• [TASKS TO PERFORM]:
1. According to the battalion history, who commanded the 4th Battalion when it was activated?
2. List every original Flying Tiger that the battalion history names as attending the 4th Battalion's activation.
3. Carry the battalion history forward from its last sentence.

• [GIVEN TEXT]:

The battalion was assigned to the 18th Aviation Brigade and was inactivated on 15 May 2004, concurrent with the inactivation of the brigade.

Deployments:
- Afghanistan December 2002 - August 2003

==4th Battalion==
The 4th Battalion was the first battalion activated under the new regimental system in June 1988 at Ft. Hood, Texas under the command of LTC Gerald Saltness. The formal designation was 4th Battalion - 229th Advanced Attack Helicopter Regiment (AAHR). During its time at Ft. Hood, the 4th-229th requested permission from the American Volunteer Group to formally use the "Flying Tigers" name. The AVG granted that permission and several of the original Flying Tigers, including David "Tex" Hill, John Richard "Dick" Rossi and Ed Rector attended the unit activation at Hood AAF in June 1988 (along with a CAF P-40 that landed at Hood AAF for the ceremony). As additional battalions were activated, they too were designated "Flying Tigers" as the name applied to the Regiment and not just the individual battalions. The unit completed the Apache Training Brigade Unit Training Program in October 1988 and completed a unit move with its 21 AH-64A and 3 UH-60A aircraft to Illesheim, West Germany where it was assigned to the 11th Avn Bde. Upon arrival in Illesheim, the Battalion received 13 refurbished OH-58C Kiowa helicopters. In November 1990, the unit was alerted that it would deploy along with VII Corps to Saudi Arabia for Operation DESERT SHIELD and DESERT STORM. The Battalion flew two night "Deep Attack" missions on 26–27 February 1991 and spent time at As Salman AB and along with the French forces, patrolled the westernmost portion of the coalition flank, including up to the Euphrates River to ensure Iraqi forces abided by the agreed upon cease fire terms. The Battalion was awarded the Valorous Unit Award for its performance during DESERT STORM and redeployed to Illesheim in April and May 1991.

• [PROVIDED DATA]:
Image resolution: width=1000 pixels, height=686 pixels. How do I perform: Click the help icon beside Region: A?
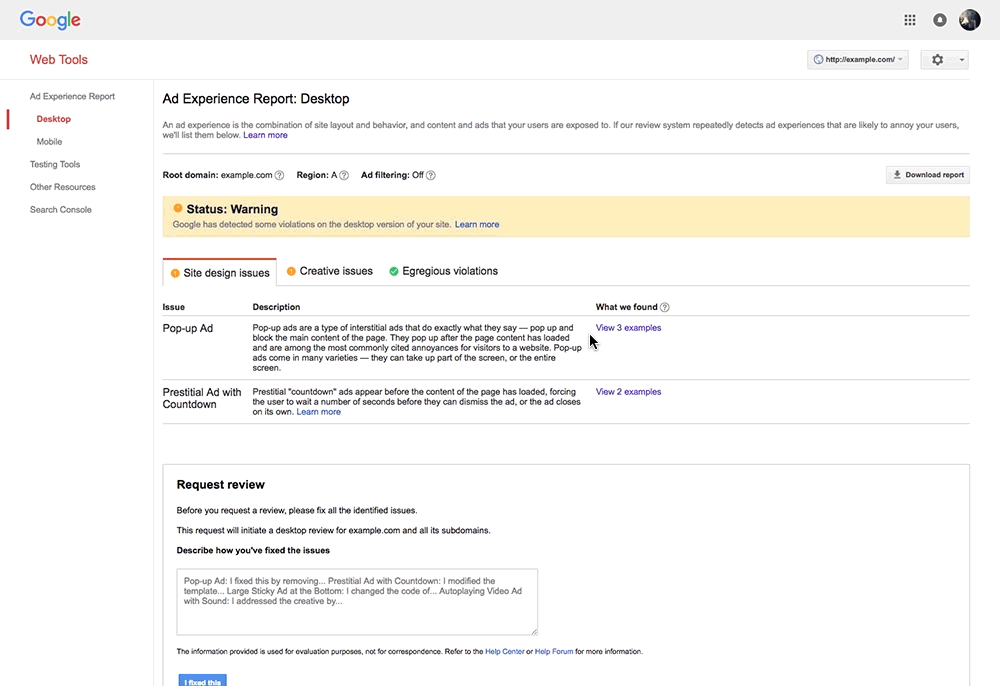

• [SOLVED TASKS]:
1. LTC Gerald Saltness

2.
David "Tex" Hill
John Richard "Dick" Rossi
Ed Rector

3.
==8th Battalion==
The unit was constituted on 16 September 1989 in the Army Reserve as the 8th Battalion, 229th Aviation and activated on 17 September 1989 at Fort Knox, Kentucky. In 1999 the Battalion was ordered to Active Duty in support of NATO SFOR in Bosnia-Herzegovina, stationed at Comanche Base, BiH. It was again ordered into active military service on 6 June 2004 in support of Operation Iraqi Freedom, released on 28 December 2005 and reverted to reserve status. It was redesignated on 1 October 2005 as the 8th Battalion, 229th Aviation Regiment, and on 7 October 2010 it was ordered into active military service again in support of Operation New Dawn in Iraq. It has since reverted to reserve status. 8-229th was officially designated by the American Volunteer Group (AVG) to carry the "Flying Tigers" name.
As part of the U.S. Army Reserves restructuring of its aviation assets the unit was redesignated as an assault helicopter battalion flying the UH-60 Blackhawk and ending its mission as an attack helicopter battalion in the fall of 2014. In April 2019 the battalion deployed to Camp Buehring, Kuwait in  support of Operations Spartan Shield and Inherent Resolve.